## Problem description
Which lines of the records below contain the word "resolution", matching case exactly? Copy out each of those lines.

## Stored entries
━━━━━━━━━━━━━━━━━━━━
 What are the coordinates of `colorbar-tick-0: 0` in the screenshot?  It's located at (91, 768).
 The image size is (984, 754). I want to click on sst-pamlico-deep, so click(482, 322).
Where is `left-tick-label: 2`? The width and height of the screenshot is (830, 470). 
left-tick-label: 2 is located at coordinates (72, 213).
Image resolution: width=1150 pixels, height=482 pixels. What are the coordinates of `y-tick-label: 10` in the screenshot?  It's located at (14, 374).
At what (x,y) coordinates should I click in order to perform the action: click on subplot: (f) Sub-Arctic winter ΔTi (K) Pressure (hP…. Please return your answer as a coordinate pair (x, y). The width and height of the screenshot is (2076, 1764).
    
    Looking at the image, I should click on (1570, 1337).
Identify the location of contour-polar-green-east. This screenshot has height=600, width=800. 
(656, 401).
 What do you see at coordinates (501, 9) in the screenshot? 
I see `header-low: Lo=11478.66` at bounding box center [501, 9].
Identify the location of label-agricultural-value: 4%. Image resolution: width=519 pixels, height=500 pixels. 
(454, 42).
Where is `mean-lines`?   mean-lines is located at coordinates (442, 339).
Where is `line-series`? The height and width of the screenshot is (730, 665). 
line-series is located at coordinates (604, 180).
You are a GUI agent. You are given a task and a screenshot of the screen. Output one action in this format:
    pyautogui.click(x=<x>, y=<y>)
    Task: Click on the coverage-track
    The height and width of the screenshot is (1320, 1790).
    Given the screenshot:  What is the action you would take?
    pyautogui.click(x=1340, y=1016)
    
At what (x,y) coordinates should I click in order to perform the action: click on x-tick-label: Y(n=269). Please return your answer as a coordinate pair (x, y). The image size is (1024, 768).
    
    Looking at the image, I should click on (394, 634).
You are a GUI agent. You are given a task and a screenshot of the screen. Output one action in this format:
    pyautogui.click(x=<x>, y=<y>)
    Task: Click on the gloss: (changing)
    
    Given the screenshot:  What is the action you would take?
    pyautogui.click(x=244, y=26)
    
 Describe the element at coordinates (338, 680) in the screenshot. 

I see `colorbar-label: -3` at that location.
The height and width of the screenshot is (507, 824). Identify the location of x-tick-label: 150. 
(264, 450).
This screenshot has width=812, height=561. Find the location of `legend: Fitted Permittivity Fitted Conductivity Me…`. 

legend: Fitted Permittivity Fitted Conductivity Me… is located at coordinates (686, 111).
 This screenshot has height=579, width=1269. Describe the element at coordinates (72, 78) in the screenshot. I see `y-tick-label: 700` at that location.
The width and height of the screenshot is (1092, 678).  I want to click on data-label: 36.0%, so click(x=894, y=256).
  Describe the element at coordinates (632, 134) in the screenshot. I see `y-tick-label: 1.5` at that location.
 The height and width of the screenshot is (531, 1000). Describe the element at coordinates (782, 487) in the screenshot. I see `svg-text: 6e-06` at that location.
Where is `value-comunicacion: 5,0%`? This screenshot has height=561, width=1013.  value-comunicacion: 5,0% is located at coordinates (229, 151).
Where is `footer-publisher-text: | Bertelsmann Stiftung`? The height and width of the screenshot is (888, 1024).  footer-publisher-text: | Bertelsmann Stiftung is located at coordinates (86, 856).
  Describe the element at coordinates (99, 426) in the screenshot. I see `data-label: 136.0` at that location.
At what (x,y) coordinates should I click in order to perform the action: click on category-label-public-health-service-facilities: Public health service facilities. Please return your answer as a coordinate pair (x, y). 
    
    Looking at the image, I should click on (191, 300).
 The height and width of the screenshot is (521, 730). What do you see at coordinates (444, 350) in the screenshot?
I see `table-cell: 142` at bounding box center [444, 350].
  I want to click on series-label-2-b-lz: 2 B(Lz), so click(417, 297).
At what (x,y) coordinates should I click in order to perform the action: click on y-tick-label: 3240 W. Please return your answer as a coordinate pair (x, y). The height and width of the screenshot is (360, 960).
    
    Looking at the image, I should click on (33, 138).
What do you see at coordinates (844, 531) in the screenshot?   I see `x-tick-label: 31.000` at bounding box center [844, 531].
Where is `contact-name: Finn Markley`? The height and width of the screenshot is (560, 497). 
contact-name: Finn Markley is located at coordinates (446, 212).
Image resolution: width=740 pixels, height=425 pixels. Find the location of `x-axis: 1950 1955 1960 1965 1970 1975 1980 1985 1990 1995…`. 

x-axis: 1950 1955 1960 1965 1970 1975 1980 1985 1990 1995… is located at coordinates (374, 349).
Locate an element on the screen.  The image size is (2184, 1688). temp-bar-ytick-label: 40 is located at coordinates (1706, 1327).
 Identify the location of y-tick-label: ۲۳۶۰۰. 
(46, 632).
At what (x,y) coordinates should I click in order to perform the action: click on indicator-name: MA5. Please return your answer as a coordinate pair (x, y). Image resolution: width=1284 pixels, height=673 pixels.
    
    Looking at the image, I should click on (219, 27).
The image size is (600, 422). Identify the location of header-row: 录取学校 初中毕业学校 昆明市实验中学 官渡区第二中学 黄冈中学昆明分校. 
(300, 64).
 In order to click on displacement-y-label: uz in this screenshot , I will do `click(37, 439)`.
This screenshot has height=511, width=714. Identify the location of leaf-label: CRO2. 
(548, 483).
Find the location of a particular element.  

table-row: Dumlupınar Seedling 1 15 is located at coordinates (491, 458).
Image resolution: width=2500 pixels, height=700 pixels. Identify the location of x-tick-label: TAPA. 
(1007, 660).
━━━━━━━━━━━━━━━━━━━━
## Answer space
Image resolution: width=1150 pixels, height=482 pixels. What are the coordinates of `y-tick-label: 10` in the screenshot?  It's located at (14, 374).
Identify the location of label-agricultural-value: 4%. Image resolution: width=519 pixels, height=500 pixels. 
Image resolution: width=740 pixels, height=425 pixels. Find the location of `x-axis: 1950 1955 1960 1965 1970 1975 1980 1985 1990 1995…`. 
At what (x,y) coordinates should I click in order to perform the action: click on indicator-name: MA5. Please return your answer as a coordinate pair (x, y). Image resolution: width=1284 pixels, height=673 pixels.
Image resolution: width=2500 pixels, height=700 pixels. Identify the location of x-tick-label: TAPA. 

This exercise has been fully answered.